Visive e tattili in primis: l’etichetta deve trasmettere identità, la nostra. La parte creativa ed emozionale è fondamentale per condensare in un “pezzetto” di carta la storia contenuta all’interno della bottiglia.
- Come avete vissuto umanamente e professionalmente l’ultimo anno appena concluso?
Siamo un popolo solare, caloroso, voglioso di abbracci, di provare il contatto fisico. Personalmente quando tutto questo è mancato il nostro sorriso è stato resiliente ed ha semplicemente cambiato il modo di manifestarsi. Il sole, noi, lo portiamo dentro.
Professionalmente non è stato facile per nessuno, ma abbiamo agito con audacia e grande prospettiva.
- Quali sono state le preoccupazioni più grandi provate durante il primo lockdown e nei successivi mesi?
La mancanza di relazioni, di incontri. La preoccupazione di non poter esprimere la nostra passione e la nostra professionalità; la preoccupazione di ricordarci come si fa il nostro mestiere, di cui siamo stati privati per molto tempo.
- Ci sono stati degli aspetti positivi o delle opportunità che avete saputo interpretare da questa situazione?

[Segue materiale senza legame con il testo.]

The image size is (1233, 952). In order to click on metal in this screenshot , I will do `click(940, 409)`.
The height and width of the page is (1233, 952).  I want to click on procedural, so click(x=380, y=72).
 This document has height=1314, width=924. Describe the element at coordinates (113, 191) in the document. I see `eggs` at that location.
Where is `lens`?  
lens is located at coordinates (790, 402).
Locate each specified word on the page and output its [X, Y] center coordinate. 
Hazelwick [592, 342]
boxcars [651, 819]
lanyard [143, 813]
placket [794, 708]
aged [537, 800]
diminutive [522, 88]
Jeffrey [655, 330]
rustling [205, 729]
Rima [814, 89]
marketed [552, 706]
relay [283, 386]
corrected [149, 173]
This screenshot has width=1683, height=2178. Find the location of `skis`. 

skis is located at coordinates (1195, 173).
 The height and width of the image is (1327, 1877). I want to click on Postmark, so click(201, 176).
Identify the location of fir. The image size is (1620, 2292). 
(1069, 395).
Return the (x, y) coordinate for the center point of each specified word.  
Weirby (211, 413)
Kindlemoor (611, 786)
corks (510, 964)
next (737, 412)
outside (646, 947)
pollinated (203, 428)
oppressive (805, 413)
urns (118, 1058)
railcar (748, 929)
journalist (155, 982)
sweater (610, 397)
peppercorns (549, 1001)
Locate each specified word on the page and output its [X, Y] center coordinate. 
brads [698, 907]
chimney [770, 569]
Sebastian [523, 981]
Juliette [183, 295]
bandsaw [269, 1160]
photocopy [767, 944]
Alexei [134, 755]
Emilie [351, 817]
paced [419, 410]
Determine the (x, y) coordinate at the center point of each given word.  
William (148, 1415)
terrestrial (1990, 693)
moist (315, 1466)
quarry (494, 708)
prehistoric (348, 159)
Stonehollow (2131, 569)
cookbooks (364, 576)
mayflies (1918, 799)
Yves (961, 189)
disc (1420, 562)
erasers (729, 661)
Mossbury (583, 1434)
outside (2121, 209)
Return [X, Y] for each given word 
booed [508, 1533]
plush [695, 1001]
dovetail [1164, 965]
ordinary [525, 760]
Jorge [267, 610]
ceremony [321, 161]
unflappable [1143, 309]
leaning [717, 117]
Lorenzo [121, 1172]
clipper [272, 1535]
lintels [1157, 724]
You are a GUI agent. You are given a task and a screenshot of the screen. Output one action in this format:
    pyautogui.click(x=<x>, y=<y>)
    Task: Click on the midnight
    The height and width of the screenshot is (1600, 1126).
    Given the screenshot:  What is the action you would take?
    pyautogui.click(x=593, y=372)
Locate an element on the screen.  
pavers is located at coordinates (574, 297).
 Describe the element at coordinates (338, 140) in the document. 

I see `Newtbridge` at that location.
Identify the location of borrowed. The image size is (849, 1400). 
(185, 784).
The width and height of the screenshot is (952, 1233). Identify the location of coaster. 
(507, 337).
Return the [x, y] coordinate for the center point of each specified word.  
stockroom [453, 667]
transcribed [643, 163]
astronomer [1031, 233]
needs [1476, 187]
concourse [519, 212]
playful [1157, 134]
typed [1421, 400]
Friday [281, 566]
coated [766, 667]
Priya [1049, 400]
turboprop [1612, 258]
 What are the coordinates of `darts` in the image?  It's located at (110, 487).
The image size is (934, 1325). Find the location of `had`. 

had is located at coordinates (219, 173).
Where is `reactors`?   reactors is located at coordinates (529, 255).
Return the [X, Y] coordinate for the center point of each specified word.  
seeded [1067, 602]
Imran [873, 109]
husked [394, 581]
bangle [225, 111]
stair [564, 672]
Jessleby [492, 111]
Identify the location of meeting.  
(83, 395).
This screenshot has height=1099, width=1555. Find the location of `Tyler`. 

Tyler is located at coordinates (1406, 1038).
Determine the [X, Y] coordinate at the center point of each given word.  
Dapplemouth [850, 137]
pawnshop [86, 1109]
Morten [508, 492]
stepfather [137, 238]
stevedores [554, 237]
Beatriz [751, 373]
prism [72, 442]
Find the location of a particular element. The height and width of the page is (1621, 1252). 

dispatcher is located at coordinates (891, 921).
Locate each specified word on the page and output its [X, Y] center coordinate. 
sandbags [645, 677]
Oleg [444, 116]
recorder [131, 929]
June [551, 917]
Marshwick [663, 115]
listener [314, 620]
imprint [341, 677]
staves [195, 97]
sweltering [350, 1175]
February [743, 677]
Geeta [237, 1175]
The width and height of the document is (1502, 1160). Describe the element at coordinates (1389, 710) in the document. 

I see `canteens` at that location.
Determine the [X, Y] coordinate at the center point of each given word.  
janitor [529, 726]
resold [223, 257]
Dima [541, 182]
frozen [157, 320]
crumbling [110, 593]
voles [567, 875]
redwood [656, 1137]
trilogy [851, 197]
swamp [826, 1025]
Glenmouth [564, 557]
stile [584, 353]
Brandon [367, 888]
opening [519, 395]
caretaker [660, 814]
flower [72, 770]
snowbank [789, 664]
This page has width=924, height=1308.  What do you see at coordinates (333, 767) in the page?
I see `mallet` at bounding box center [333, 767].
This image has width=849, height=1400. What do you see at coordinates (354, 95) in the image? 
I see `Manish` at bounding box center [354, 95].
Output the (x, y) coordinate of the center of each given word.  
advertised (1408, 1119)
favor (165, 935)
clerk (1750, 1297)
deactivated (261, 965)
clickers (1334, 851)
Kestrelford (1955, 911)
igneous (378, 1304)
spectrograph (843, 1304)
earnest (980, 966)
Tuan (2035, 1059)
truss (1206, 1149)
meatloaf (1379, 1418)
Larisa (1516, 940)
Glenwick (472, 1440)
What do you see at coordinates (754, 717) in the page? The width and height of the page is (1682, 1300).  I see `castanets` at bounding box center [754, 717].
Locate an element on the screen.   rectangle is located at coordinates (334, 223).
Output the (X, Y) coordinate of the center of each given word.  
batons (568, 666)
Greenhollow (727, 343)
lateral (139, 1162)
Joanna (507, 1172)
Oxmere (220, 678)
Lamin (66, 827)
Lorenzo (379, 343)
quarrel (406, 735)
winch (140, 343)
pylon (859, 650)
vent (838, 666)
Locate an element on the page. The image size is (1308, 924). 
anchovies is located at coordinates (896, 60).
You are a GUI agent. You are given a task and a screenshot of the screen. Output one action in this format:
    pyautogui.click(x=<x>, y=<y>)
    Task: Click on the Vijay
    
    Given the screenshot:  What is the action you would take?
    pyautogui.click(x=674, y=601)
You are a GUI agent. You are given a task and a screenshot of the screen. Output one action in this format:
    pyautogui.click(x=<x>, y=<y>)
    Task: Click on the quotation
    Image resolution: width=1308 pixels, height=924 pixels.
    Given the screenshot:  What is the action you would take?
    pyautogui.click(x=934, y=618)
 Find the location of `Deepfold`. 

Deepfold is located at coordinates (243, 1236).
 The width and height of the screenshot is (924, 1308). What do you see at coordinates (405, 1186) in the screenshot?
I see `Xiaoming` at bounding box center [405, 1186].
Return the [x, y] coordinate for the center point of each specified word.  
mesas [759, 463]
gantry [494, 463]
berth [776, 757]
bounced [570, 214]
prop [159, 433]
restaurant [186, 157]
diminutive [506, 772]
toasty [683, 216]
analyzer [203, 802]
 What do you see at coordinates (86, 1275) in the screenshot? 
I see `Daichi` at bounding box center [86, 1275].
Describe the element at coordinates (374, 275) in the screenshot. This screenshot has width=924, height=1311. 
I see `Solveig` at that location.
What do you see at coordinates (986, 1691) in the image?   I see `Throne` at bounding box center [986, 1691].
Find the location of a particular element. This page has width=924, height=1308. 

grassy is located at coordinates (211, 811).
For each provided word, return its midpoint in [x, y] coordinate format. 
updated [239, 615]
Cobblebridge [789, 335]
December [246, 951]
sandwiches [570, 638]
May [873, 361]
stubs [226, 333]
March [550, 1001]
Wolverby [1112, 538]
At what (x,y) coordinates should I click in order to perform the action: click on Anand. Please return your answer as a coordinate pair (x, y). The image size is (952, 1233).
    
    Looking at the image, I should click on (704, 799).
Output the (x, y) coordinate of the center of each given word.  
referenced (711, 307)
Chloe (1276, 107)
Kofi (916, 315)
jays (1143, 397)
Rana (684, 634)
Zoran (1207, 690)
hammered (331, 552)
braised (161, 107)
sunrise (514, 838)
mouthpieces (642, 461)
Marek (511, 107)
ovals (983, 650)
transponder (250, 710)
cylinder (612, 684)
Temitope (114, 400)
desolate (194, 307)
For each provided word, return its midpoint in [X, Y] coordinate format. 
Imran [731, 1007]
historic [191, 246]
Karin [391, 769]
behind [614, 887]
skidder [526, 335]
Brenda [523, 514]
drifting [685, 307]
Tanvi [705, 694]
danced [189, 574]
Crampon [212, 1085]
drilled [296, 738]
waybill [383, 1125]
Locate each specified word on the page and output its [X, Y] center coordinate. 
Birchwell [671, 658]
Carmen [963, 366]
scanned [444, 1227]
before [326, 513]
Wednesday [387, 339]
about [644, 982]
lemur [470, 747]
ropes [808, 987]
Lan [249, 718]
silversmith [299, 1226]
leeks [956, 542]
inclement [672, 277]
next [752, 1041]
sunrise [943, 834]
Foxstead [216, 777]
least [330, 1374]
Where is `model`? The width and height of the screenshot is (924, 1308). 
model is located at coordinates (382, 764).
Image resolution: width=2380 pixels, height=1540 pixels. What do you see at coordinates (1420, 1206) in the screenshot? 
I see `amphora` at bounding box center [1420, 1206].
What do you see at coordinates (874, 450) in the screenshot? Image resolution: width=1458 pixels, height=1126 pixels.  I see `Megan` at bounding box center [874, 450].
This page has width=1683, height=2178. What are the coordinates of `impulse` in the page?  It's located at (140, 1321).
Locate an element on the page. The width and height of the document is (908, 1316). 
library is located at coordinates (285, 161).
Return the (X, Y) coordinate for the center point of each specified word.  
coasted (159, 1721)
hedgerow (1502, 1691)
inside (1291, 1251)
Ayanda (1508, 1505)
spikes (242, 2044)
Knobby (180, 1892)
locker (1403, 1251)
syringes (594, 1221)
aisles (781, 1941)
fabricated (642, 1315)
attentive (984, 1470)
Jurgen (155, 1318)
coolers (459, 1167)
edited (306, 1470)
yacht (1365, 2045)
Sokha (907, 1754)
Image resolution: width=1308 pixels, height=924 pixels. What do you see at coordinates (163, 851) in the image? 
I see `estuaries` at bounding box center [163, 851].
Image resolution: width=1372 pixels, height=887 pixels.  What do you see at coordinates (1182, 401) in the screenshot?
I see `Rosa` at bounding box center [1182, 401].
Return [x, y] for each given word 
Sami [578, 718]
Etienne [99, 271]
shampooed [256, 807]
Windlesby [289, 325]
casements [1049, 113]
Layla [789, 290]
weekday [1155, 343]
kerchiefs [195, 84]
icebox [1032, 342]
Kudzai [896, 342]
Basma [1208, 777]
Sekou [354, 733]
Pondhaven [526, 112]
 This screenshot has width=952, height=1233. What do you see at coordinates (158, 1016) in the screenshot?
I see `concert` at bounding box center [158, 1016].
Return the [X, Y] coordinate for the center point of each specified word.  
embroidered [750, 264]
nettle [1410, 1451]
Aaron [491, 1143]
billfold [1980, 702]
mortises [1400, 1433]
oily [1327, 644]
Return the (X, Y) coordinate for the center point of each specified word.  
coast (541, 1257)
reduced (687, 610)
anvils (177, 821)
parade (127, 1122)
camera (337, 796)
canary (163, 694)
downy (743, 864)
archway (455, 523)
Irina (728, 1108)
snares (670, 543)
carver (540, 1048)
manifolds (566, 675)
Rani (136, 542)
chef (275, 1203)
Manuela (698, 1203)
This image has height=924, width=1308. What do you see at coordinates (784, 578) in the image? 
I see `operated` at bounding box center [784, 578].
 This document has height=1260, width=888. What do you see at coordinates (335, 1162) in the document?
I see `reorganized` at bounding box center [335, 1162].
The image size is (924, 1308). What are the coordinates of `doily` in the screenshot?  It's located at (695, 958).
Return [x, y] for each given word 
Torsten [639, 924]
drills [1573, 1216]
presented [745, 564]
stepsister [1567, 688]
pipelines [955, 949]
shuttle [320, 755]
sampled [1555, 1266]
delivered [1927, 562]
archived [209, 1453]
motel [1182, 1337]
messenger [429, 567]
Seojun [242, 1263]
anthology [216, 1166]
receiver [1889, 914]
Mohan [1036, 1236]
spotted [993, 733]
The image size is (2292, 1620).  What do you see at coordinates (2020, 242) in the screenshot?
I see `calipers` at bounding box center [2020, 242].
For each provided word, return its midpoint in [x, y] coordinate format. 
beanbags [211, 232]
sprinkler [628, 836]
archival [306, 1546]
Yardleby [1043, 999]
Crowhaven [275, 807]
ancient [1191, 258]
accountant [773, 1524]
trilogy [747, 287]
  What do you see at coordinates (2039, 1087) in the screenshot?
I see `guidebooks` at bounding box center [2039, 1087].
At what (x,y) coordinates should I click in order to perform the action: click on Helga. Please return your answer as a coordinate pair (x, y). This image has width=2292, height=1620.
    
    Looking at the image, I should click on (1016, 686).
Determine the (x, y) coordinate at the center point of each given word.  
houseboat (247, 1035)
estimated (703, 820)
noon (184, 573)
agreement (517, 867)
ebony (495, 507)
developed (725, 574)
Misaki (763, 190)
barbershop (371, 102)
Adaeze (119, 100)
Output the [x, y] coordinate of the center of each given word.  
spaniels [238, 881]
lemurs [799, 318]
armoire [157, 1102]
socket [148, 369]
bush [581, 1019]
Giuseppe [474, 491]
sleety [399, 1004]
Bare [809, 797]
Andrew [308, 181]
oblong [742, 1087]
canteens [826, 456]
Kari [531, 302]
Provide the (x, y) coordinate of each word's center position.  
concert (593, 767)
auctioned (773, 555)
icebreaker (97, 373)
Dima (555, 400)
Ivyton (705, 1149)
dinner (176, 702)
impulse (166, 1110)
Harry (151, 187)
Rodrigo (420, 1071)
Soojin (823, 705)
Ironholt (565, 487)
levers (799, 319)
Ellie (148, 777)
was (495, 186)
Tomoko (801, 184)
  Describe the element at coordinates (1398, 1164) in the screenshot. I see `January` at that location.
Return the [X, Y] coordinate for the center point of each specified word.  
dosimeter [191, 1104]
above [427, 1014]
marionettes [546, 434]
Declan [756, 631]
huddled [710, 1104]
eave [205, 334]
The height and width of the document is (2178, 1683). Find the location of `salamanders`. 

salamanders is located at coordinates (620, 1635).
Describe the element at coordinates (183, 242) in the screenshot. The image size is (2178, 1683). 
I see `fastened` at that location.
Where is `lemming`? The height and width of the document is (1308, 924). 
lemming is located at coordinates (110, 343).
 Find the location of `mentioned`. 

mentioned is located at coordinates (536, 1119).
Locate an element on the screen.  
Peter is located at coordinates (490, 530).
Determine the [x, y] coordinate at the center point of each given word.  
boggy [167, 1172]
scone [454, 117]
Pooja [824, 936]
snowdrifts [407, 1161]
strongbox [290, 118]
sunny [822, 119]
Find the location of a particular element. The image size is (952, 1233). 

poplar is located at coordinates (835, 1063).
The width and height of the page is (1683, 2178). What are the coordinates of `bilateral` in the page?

Al livello lavorativo sì. Abbiamo cominciato a intraprendere percorsi di vendita ai quali non c’eravamo mai approcciati prima (delivery e grande distribuzione). In più, abbiamo rafforzato mediaticamente il rapporto con i clienti, in questo caso con gli utenti sui social che sono la parte importante della nostra realtà e non vedevo l’ora di tornare.
- Oltre alla vendita diretta, necessariamente limitata al livello fisico, ci sono stati altri mezzi che avete messo in campo durante il 2020 e/o per prepararvi al 2021?
Premesso che l’azienda vive grazie al contatto con il pubblico e l’utente finale, abbiamo cercato di raggiungere tutti ugualmente, anche i più lontani. Infatti, abbiamo attivato il servizio di consegna a domicilio e ci siamo interfacciati con la vendita online attraverso le diverse piattaforme di competenza. Inoltre, sono state organizzate degustazioni virtuali e siamo stati inclini a investire nella vendita alla GDO con il conseguente impegno, da parte nostra, di formare gli addetti alle vendite.
- In un anno in cui il grande tema assente è stato la “socializzazione”, quanto vi mancano gli eventi dedicati al vino? E in tal senso, come vorreste o immaginate di tornare a condividere questi momenti?
L’incontro è tutto, dal poter trasmettere le nostre emozioni a fare appassionare i consumatori ai nostri vini, perché come dice Felice “Quando degusto un vino, provo delle sensazioni, delle emozioni”. A noi è mancato proprio condividere le emozioni della degustazione. Nel nostro immaginario si tornerà con molta naturalezza a questi momenti.
- Poggio Le Volpi condensato in una frase…
Storia di una famiglia, Armando e Felice Mergè, tradizione identità e territorio ma anche passione, impegno ed esperienza.
- Masca del Tacco condensato in una frase…
Produzione e trasmissione di valori, storia centenaria di patrimoni vitivinicoli unici.